Record extracts:
◇ ◇ ◇ ◇ ◇ ◇ ◇

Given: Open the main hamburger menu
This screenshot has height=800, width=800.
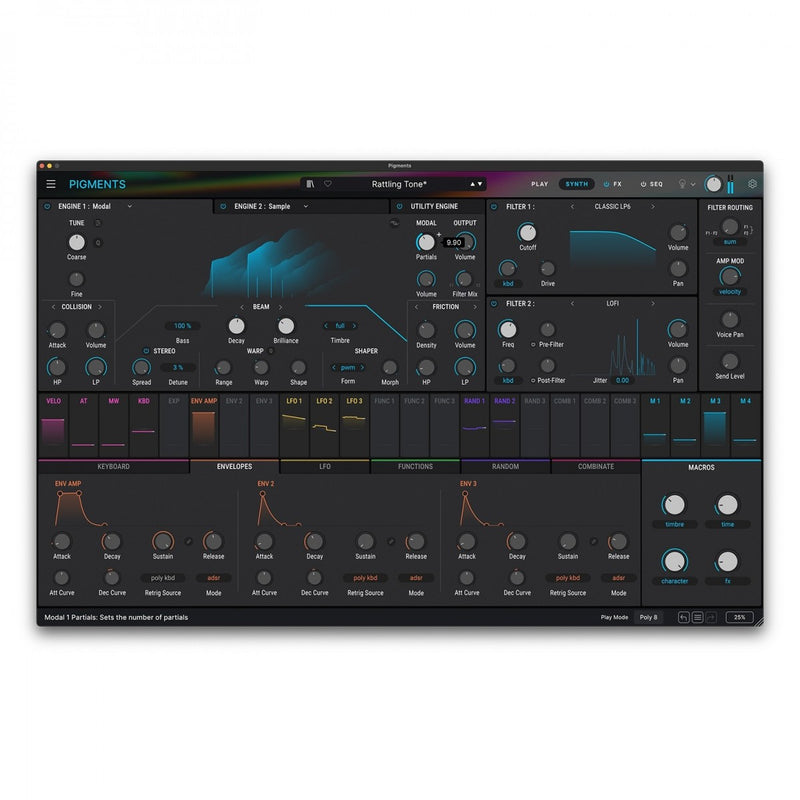Looking at the screenshot, I should pyautogui.click(x=53, y=184).
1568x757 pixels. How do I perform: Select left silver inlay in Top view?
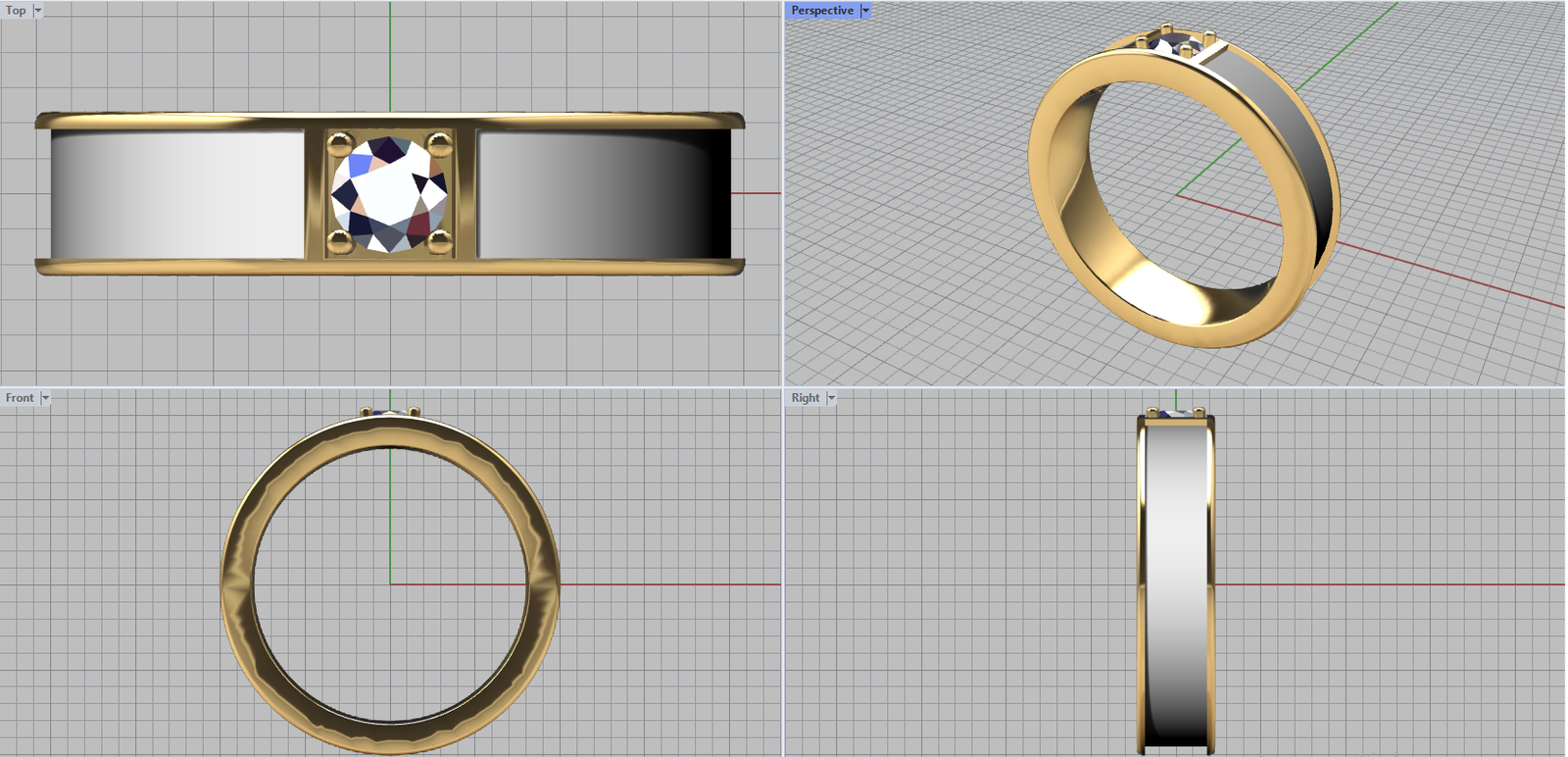coord(176,194)
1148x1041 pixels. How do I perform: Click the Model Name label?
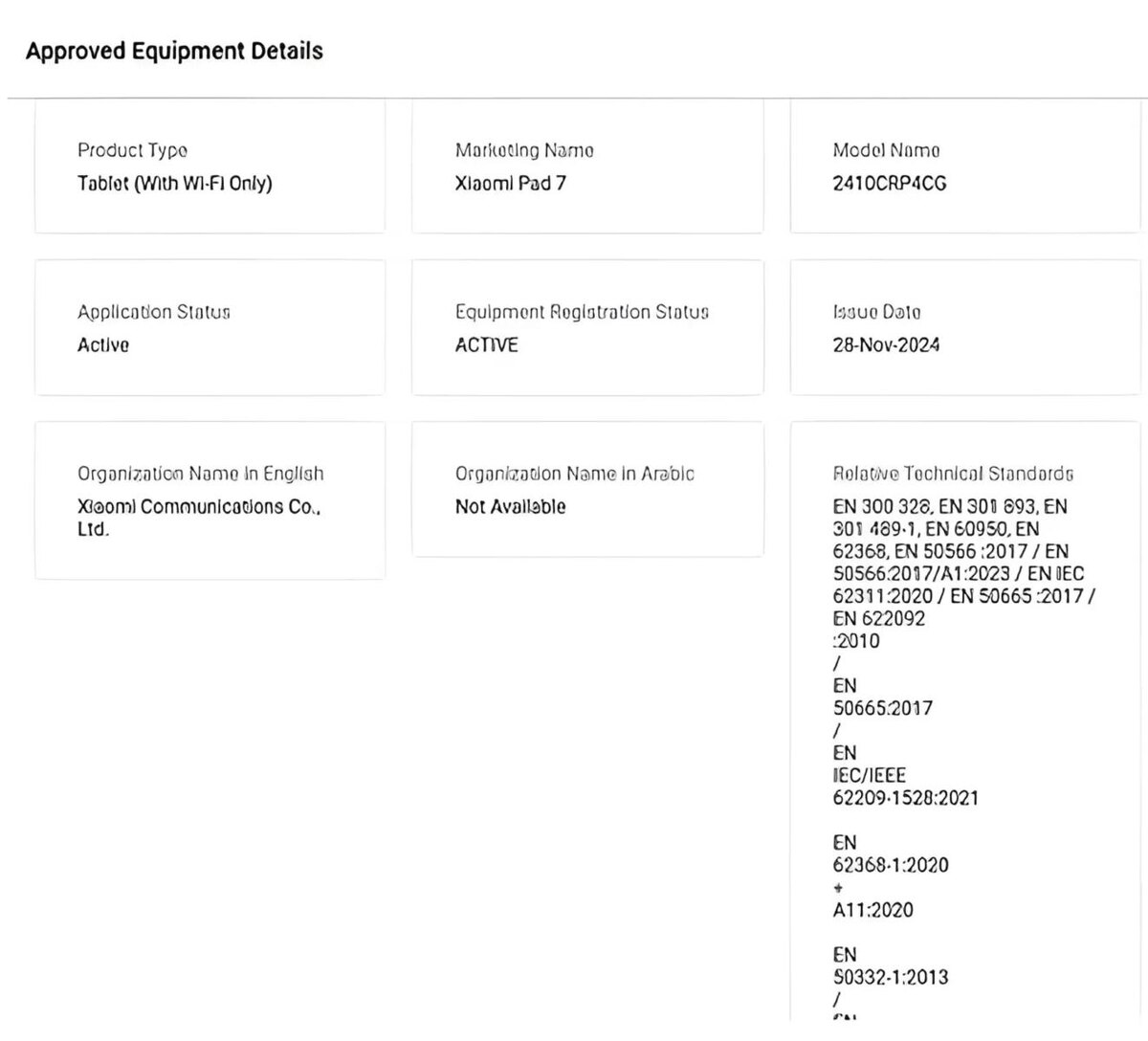click(886, 150)
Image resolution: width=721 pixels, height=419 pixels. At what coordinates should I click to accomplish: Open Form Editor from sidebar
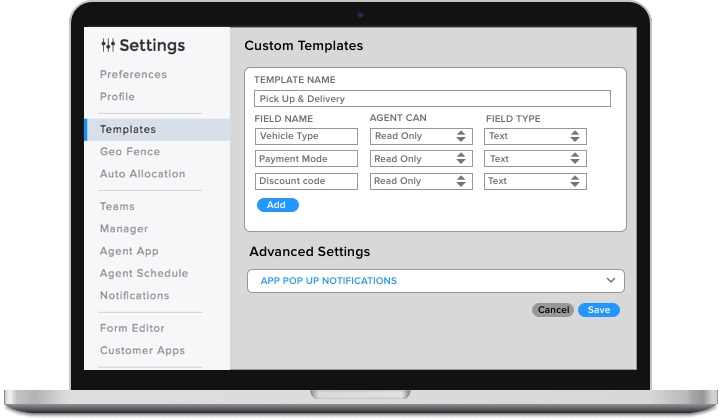(x=132, y=328)
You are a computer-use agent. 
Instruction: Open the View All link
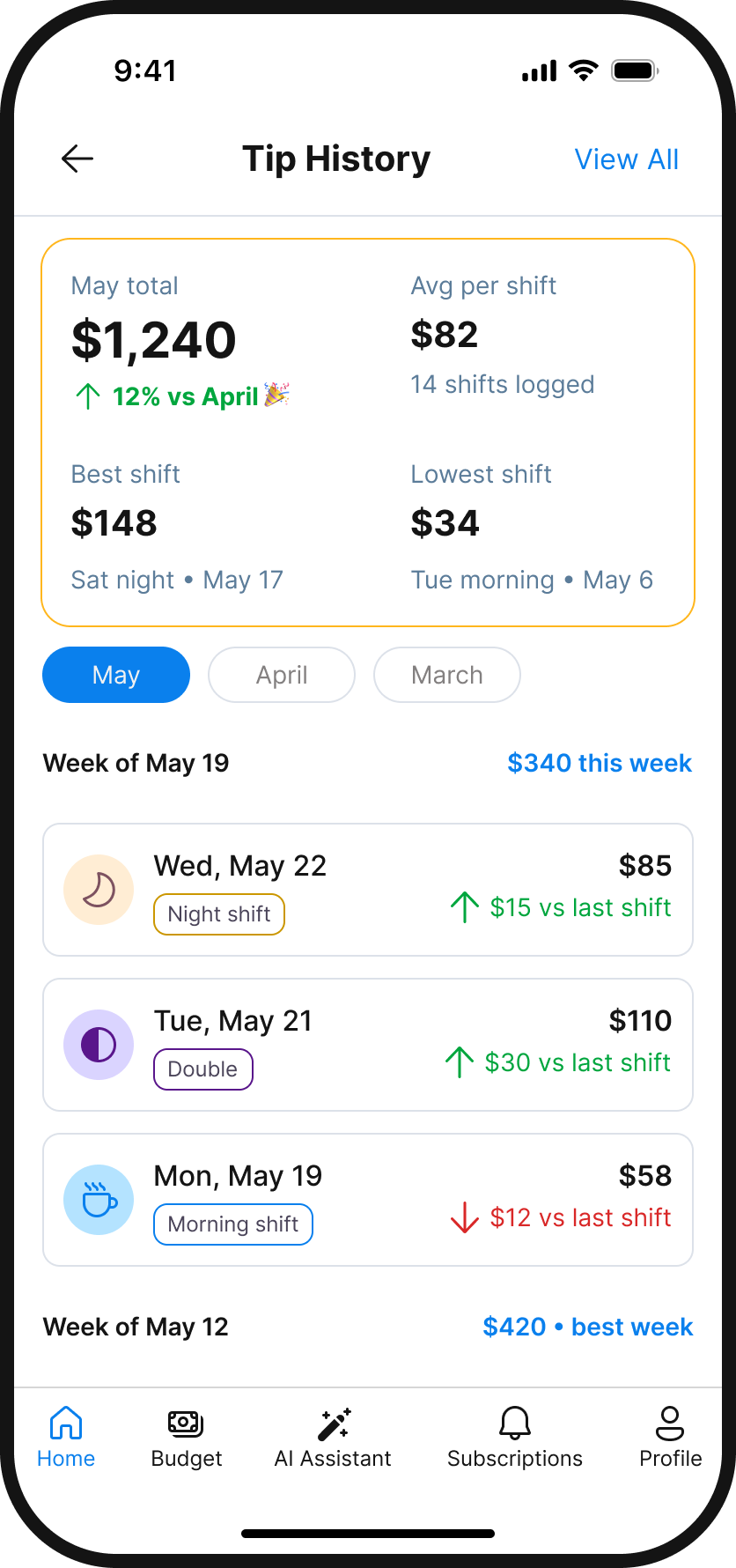tap(627, 159)
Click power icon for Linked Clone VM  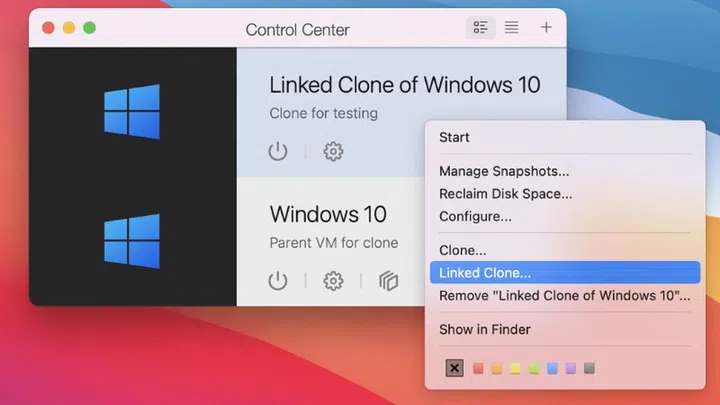tap(278, 151)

◇ ◇ ◇ ◇ ◇ ◇ ◇

Exercise details: Copy every line exactly, from the opening line of the entries down to the line holding "You are a computer-use agent.", and keep the pictures out.

Answer to this problem:
Given: Open the main hamburger menu
This screenshot has height=800, width=800.
Looking at the screenshot, I should pyautogui.click(x=53, y=184).
1568x757 pixels. How do I perform: Select left silver inlay in Top view?
coord(176,194)
1148x1041 pixels. How do I perform: Click the Model Name label?
click(886, 150)
Image resolution: width=721 pixels, height=419 pixels. At what coordinates should I click to accomplish: Open Form Editor from sidebar
(x=132, y=328)
You are a computer-use agent. 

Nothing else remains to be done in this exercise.